A Texas man who spent 10 years on death row for a crime he did not commit is entitled to compensation, the state’s highest court ruled Friday, despite state officials’ repeated refusal to pay him.

(CN) — A Texas man who spent 10 years on death row for a crime he did not commit is entitled to compensation, the state’s highest court ruled Friday, despite state officials’ repeated refusal to pay him.

Alfred Dewayne Brown “checked all the statutory boxes” in asking for compensation, the all-Republican Texas Supreme Court wrote in a unanimous opinion, and Texas Comptroller Glenn Hegar had a “purely ministerial duty” under state law to approve the request.

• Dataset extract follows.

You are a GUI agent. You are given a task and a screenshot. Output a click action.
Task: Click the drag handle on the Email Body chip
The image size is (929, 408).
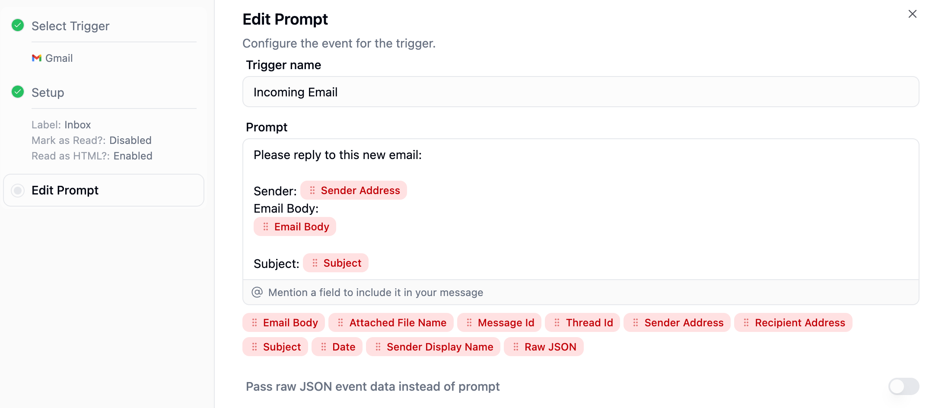click(x=266, y=226)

Brown was wrongfully sentenced to death for the 2003 murders of two people, including a Houston police officer. He was released from prison in 2015 after it was revealed that the prosecutor had suppressed phone records that pointed to Brown’s innocence and corroborated his alibi.

Brown was formally declared innocent last year, after a special review of the case concluded that he “could not physically have been at the crime scene.” The investigation also found that the prosecutor, former Harris County Assistant District Attorney Daniel Rizzo, “was fully aware” of the exculpatory evidence but failed to disclose it at trial as required by law.

After his release, Texas repeatedly rejected Brown’s attempts to be compensated for his full 12 years and 62 days behind bars.

On Friday, the Texas Supreme Court ruled that the comptroller had no authority under state law to reject Brown’s second compensation application based on concerns about jurisdictional issues with the lower court dismissing the criminal case, concerns that were echoed in court filings by the Houston Police Officer’s Union.

“The comptroller exceeded his ministerial duty by looking beyond the verified documents to reverse the district court’s determination that it had jurisdiction to clear Brown’s name by amending the original dismissal order to declare him actually innocent,” the court wrote.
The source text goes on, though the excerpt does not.